(Data supplied)

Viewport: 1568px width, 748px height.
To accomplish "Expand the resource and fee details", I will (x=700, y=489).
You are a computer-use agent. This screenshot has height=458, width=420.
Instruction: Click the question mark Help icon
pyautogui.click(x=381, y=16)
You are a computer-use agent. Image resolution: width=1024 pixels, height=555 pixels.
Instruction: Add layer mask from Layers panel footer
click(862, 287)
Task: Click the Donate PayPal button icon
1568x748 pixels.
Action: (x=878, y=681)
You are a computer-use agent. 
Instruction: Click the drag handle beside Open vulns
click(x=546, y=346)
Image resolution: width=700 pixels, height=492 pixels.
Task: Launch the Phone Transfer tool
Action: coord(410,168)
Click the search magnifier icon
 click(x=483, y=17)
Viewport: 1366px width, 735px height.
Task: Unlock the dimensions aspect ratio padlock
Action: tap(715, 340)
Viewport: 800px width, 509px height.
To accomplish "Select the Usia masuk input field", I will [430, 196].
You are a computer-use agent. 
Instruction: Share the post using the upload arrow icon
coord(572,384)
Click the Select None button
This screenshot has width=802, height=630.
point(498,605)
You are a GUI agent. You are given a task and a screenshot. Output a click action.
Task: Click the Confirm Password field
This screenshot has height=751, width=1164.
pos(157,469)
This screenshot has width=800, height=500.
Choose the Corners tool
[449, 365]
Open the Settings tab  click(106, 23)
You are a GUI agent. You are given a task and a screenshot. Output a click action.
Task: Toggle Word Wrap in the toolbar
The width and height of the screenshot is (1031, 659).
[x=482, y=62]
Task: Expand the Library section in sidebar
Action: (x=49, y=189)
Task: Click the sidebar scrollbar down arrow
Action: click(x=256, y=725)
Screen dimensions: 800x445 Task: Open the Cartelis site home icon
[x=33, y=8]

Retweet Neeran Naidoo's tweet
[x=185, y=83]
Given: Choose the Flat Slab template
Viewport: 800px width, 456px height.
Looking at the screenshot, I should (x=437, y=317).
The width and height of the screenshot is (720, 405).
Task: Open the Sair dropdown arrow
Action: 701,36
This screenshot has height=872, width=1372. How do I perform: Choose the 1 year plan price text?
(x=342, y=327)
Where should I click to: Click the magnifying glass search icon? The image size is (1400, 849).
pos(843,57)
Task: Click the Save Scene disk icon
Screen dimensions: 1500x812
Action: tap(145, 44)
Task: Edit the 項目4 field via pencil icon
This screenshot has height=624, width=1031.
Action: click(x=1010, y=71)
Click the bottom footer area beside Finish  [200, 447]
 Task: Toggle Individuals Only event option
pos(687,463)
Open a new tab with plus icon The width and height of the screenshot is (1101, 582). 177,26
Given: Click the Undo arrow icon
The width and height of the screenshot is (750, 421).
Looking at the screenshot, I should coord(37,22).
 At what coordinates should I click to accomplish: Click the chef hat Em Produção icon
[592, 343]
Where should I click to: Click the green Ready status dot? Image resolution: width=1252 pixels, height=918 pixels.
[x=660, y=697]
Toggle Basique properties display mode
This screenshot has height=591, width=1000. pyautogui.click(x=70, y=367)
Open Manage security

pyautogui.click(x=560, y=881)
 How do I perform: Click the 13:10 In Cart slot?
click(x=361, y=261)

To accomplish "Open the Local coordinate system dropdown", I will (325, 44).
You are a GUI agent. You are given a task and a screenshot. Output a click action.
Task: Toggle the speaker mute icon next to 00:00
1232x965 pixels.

(End Data supplied)

> [What to produce]
Return every line of the listing, word for word.

> [Result of this exercise]
Viewport: 1568px width, 748px height.
To accomplish "Expand the resource and fee details", I will (x=700, y=489).
You are a computer-use agent. This screenshot has height=458, width=420.
Instruction: Click the question mark Help icon
pyautogui.click(x=381, y=16)
You are a computer-use agent. Image resolution: width=1024 pixels, height=555 pixels.
Instruction: Add layer mask from Layers panel footer
click(862, 287)
Task: Click the Donate PayPal button icon
1568x748 pixels.
Action: (x=878, y=681)
You are a computer-use agent. 
Instruction: Click the drag handle beside Open vulns
click(x=546, y=346)
Image resolution: width=700 pixels, height=492 pixels.
Task: Launch the Phone Transfer tool
Action: coord(410,168)
Click the search magnifier icon
 click(x=483, y=17)
Viewport: 1366px width, 735px height.
Task: Unlock the dimensions aspect ratio padlock
Action: tap(715, 340)
Viewport: 800px width, 509px height.
To accomplish "Select the Usia masuk input field", I will [430, 196].
You are a computer-use agent. 
Instruction: Share the post using the upload arrow icon
coord(572,384)
Click the Select None button
This screenshot has width=802, height=630.
point(498,605)
You are a GUI agent. You are given a task and a screenshot. Output a click action.
Task: Click the Confirm Password field
This screenshot has height=751, width=1164.
pos(157,469)
This screenshot has width=800, height=500.
Choose the Corners tool
[449, 365]
Open the Settings tab  click(106, 23)
You are a GUI agent. You are given a task and a screenshot. Output a click action.
Task: Toggle Word Wrap in the toolbar
The width and height of the screenshot is (1031, 659).
[x=482, y=62]
Task: Expand the Library section in sidebar
Action: (x=49, y=189)
Task: Click the sidebar scrollbar down arrow
Action: click(x=256, y=725)
Screen dimensions: 800x445 Task: Open the Cartelis site home icon
[x=33, y=8]

Retweet Neeran Naidoo's tweet
[x=185, y=83]
Given: Choose the Flat Slab template
Viewport: 800px width, 456px height.
Looking at the screenshot, I should (x=437, y=317).
The width and height of the screenshot is (720, 405).
Task: Open the Sair dropdown arrow
Action: 701,36
This screenshot has height=872, width=1372. How do I perform: Choose the 1 year plan price text?
(x=342, y=327)
Where should I click to: Click the magnifying glass search icon? The image size is (1400, 849).
pos(843,57)
Task: Click the Save Scene disk icon
Screen dimensions: 1500x812
Action: tap(145, 44)
Task: Edit the 項目4 field via pencil icon
This screenshot has height=624, width=1031.
Action: click(x=1010, y=71)
Click the bottom footer area beside Finish  [200, 447]
 Task: Toggle Individuals Only event option
pos(687,463)
Open a new tab with plus icon The width and height of the screenshot is (1101, 582). 177,26
Given: Click the Undo arrow icon
The width and height of the screenshot is (750, 421).
Looking at the screenshot, I should coord(37,22).
 At what coordinates should I click to accomplish: Click the chef hat Em Produção icon
[592, 343]
Where should I click to: Click the green Ready status dot? Image resolution: width=1252 pixels, height=918 pixels.
[x=660, y=697]
Toggle Basique properties display mode
This screenshot has height=591, width=1000. pyautogui.click(x=70, y=367)
Open Manage security

pyautogui.click(x=560, y=881)
 How do I perform: Click the 13:10 In Cart slot?
click(x=361, y=261)

To accomplish "Open the Local coordinate system dropdown", I will (325, 44).
You are a GUI agent. You are given a task and a screenshot. Output a click action.
Task: Toggle the speaker mute icon next to 00:00
1232x965 pixels.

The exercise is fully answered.